The Class I railroads have rebounded in 2017, but volumes remain far below what they were decades ago, and if the industry hopes to return to its heyday, executives must re-examine how to offer 21st century solutions, according to a rail consultant.
Data from the U.S. Bureau of Economic Analysis and the American Association of Railroads show that between 1990 and 2015, the economy expanded 83% on an inflation-adjusted basis while carloads on the rails declined 4%.
Lee Clair, a managing partner at Transportation and Logistics Advisors, said that industrial production and imports have grown at a 2.7% compound annual growth rate in the last 25 years, whereas the rate for the railroad industry, excluding intermodal, was negative 0.2%.
“We went through commodity by commodity and we found that rail was losing market share in nearly every one. Rail has lost share in automobiles, steel and metals. Rail has even lost share in transporting corn and chemicals over time,” Clair said.
Some railroad executives hoped that intermodal would be the savior, but it too has dried up with a negative 0.3% rate since 2014. In comparison, the trucking industry grew at a 2.4% compound rate during the same period.
For those who believe freight will significantly swing toward the railroads due to the electronic logging mandate in trucking, Clair said he doesn’t believe that will happen next year.
“In the railroad industry a lot of them go, ‘Boy this is really going to kick the trucks. We’re really going to get it [volumes] this time.’ But I’ve covered this industry for decades and it never happens,” he said on a Stifel, Nicolaus & Co. conference call.
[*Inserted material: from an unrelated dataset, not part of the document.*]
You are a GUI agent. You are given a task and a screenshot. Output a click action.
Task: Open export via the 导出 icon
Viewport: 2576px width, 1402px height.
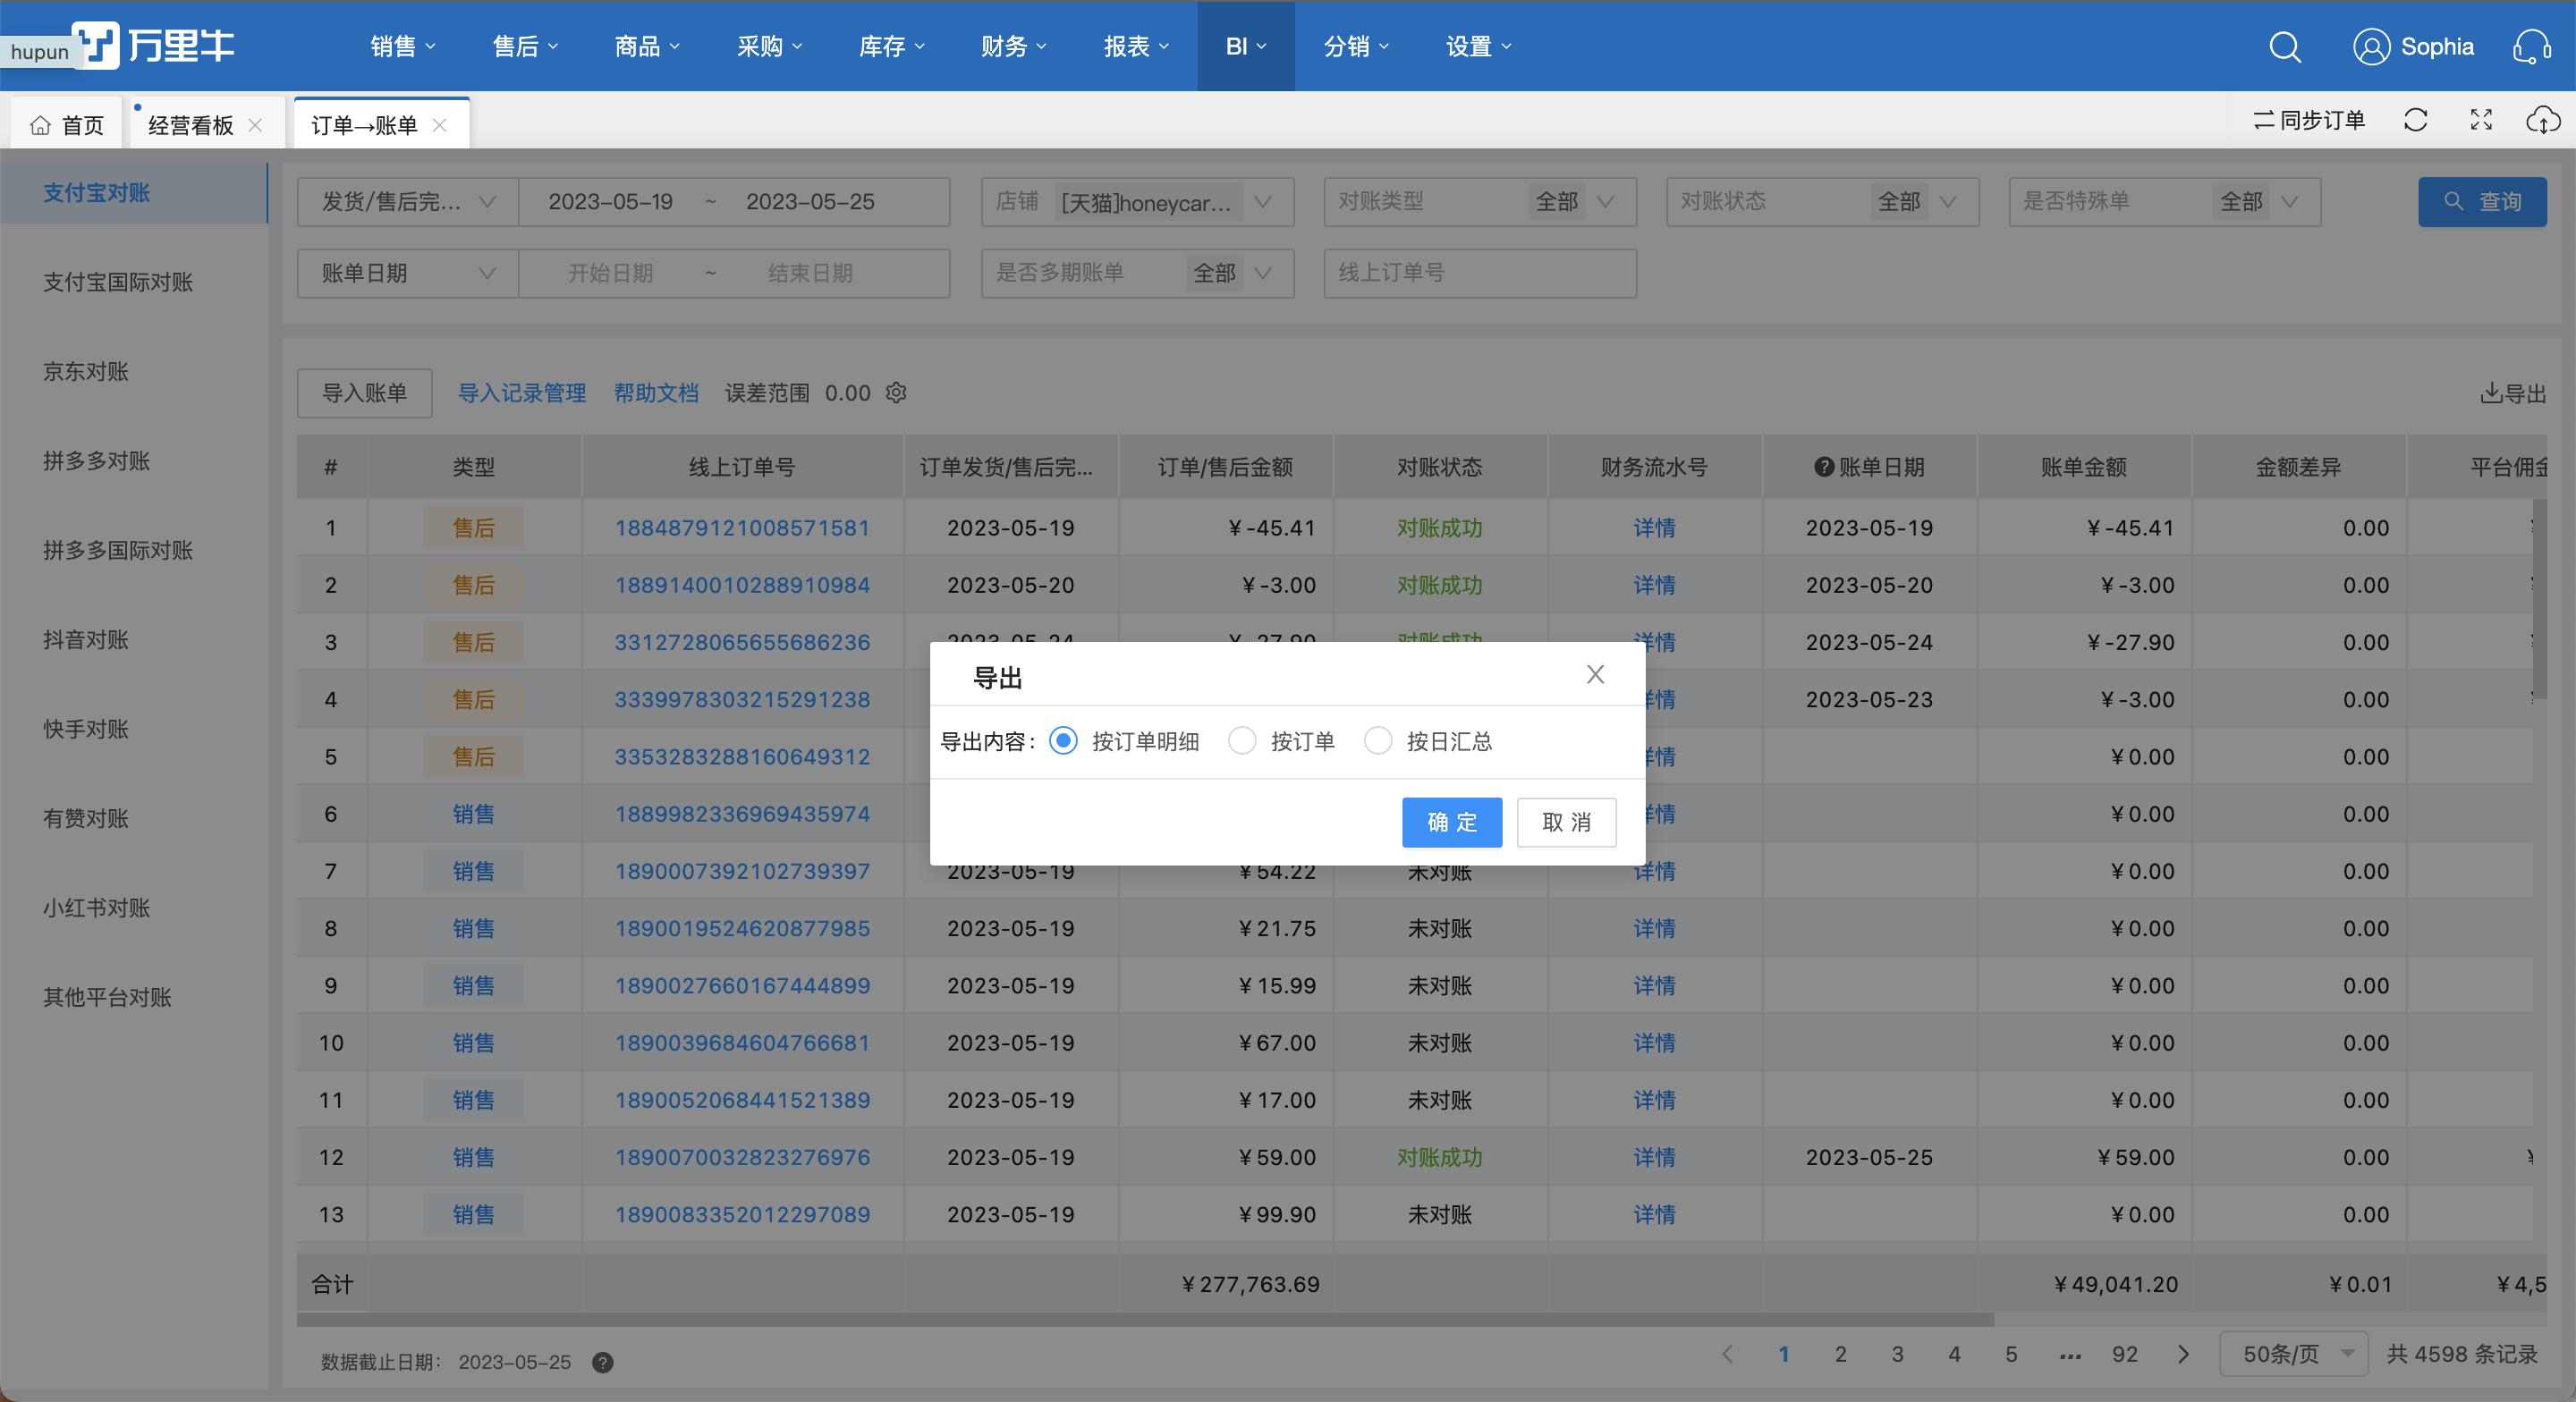tap(2513, 393)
“Why won’t the trucking market drive volume to rail? Because it’s been the case before and it didn’t drive volume to rail. The cost gap [between rail and truck prices] has been opening, but it’s not driving volume to rail. Unless the railroads do something different themselves and create a different strategy, there’s no good reason for the customer base to act differently,” he concluded.
If the railroad industry were to regain the volume it had back in 2006 — about 1.5 million carloads monthly (excluding intermodal) — then volumes would rise 33%, or nearly 13% when coal is excluded, Clair estimated.
Clair said that railroad executives have to rethink the way their companies operate to entice new customers looking for state-of-the-art solutions, rather than antiquated processes. He added that railroad companies must develop new services to create value to shippers to capture new volume.
One way to modernize would be to integrate some of the tactics used in the trucking industry, supplying data digitally to a shipper’s transportation management software and using alternative channels, such as agents, to broker freight in a similar way as truckload and less-than-truckload.
Railroads use these tactics in the intermodal sector, working with intermodal marketing companies, but those strategies have not spread into other modes.
Clair also said that railroad carriers need a better physical presence to promote their services.
“If you look at sales costs as a percentage of revenue, or any other metric, and compare it to truckload, LTL, small parcel or freight forwarding, the gap is about 10 to 1 or more. The railroads just don’t have the coverage, the feet on the street and going in front of people,” Clair said.
He also recommended that railroad carriers examine where they have excess capacity and study ways to land new customers, even if it requires increasing capital expenditures to develop easier access to the freight.